Firm Watch
Aug. 6, 2002
Firm Celebrates Anniversary of Merger With a Pair of Parties
When law firm partners describe successful mergers, they talk about things like synergy, cultural fits and cross-selling. So it's not surprising that those words have been in the vocabulary of two of the architects of Lillick & Charles' merger with Nixon Peabody last year.
When law firm partners describe successful mergers, they talk about things like synergy, cultural fits and cross-selling. So it's not surprising that those words have been in the vocabulary of two of the architects of Lillick & Charles' merger with Nixon Peabody last year.
Lillick & Charles, a venerable 104-year-old San Francisco institution, wedded the much larger, East Coast-based Nixon Peabody on Aug. 1, 2001. Last week, the firm celebrated its one-year anniversary with parties in San Francisco and Orange County.
So far, the merger has worked for all the right reasons, according to John Rosenthal, the former managing partner of the 80-lawyer Lillick & Charles, and Richard Hoffman, the managing partner of Nixon Peabody's San Francisco and Orange County offices.
Lillick, Hoffman says, was facing something common at many smaller firms: It just didn't have enough lawyers, staff and offices "to cover everything equally well."
It also was having a hard time attracting associates and lateral partners, at a time, two years ago, when lawyers weren't flocking to midsize firms.
Finally, he says, many of the firm's large, institutional clients were based on the East Coast, and they kept saying things like, "If only you had an office here."
From the perspective of the two California lawyers, those problems are resolved at the 550-lawyer Nixon Peabody.

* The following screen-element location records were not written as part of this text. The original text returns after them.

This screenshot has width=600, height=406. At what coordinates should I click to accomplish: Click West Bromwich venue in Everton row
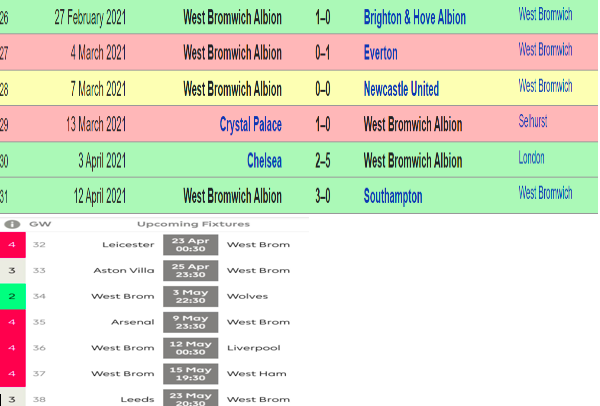545,50
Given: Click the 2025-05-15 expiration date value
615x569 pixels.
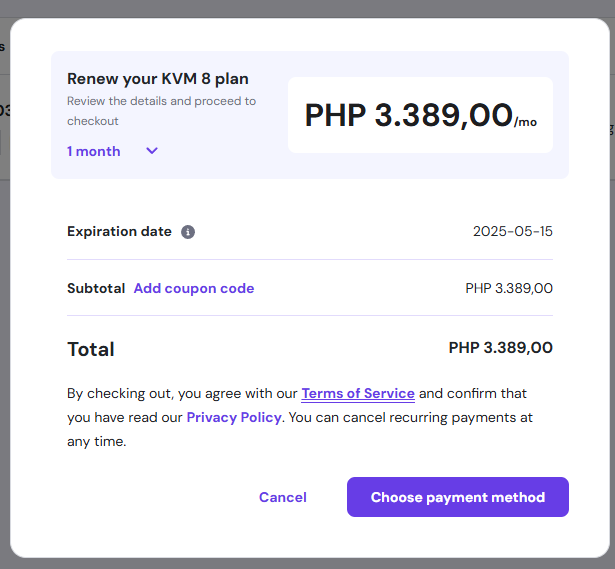Looking at the screenshot, I should point(512,231).
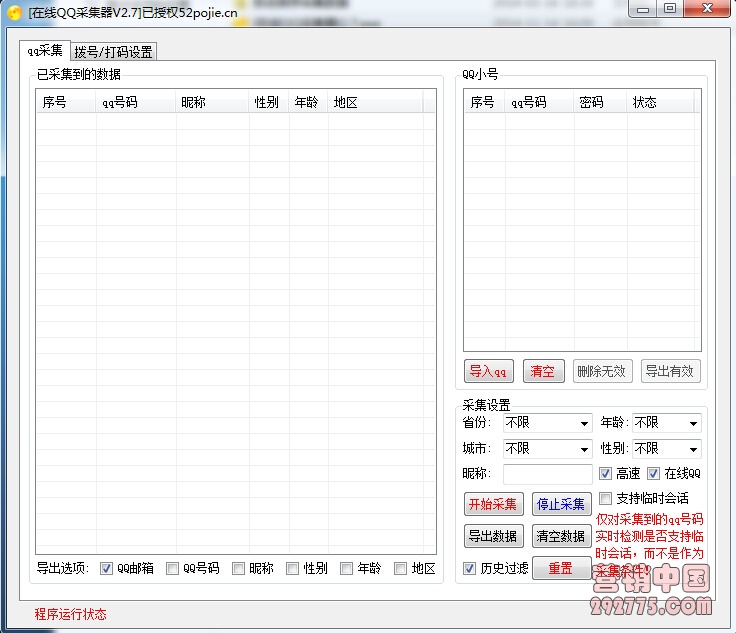Uncheck the 高速 checkbox
Image resolution: width=736 pixels, height=633 pixels.
tap(606, 474)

The firm has a huge East Coast presence, with offices in New York, Boston, Washington, D.C., Rochester, and eight smaller towns. Those offices, and the sheer size of the firm, attracted new clients to the California lawyers.
"People uniformly have found that the larger-firm format has opened doors," says Rosenthal, who is the co-chair of Nixon's 230-lawyer business and technology group.

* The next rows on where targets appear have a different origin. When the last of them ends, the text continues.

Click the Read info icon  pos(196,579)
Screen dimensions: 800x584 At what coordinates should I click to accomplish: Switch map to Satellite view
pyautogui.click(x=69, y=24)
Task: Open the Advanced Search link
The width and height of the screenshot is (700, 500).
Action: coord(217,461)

Rosenthal, for instance, credits the merger for one of the firm's newest clients, the California power authority. In a much larger firm, the partners in San Francisco were able to attract Howard Golub, the former general counsel at Pacific Gas & Electric, to their office. Golub in turn wooed the state agency.
"Howard probably wouldn't have come without the merger," Rosenthal says.
Nixon also is attracting attention among partners and associates looking to move.
"A lot of people were attracted here when it was a bigger firm," Rosenthal says, referring to the days before 200 Los Angeles partners broke off from Lillick & Charles to form Lillick & McHose in the 1980s.
The same, he says, may be true again.
In the past few months, Nixon's California offices have picked up two lateral partners in real estate and energy law. The firm also has convinced two of its East Coast partners to move West, and in the last year, Nixon Peabody has lost only one partner, who left just before the merger to form his own small firm.
Nixon Peabody also upped associate salaries to $105,000 for first-years. With bonuses and lower-than-average billable-hour requirements of 1,850 hours, that salary matches what's paid elsewhere, Rosenthal says.
Next year, Hoffman says, he wouldn't be surprised if Nixon's California offices grew 10 percent to 20 percent. Nixon Peabody likely will add lawyers in Orange County and is eyeing West Los Angeles, where it eventually may open a new outpost.
The Lillick & Charles partners also realized another benefit in the past year. Nixon is large enough to avoid the cyclical ups and downs of a smaller firm. Diverse practices such as litigation, bankruptcy and finance work, for instance, buoyed practices like business and technology.
On the most objective level, revenues are up. In 2001, the firm saw its revenues rise 7 percent to $244 million.
Average profits per partner are $430,000, according to published reports.
"The average has definitely gone up," Hoffman says of profits for former Lillick partners. "People are pleased."
One unexpected setback came after Sept. 11. The Lillick & Charles lawyers were set to celebrate their new look at a party for clients on Sept. 14.
Understandably, Rosenthal says, "people weren't really open to you coming by and saying, 'Let me tell you about my new firm.'"
The event was canceled and rescheduled for December. That month was more celebratory, as several hundred lawyers and clients partied at San Francisco's Legion of Honor museum.
Although the Lillick & Charles lawyers found new work "right out of the shoot," Hoffman predicts that the benefits of the merger really will be felt in the next 18 months to three years.
"It's accelerating," he says. "Many people's practices are rejuvenated and stepped up. It's kind of like having a new job."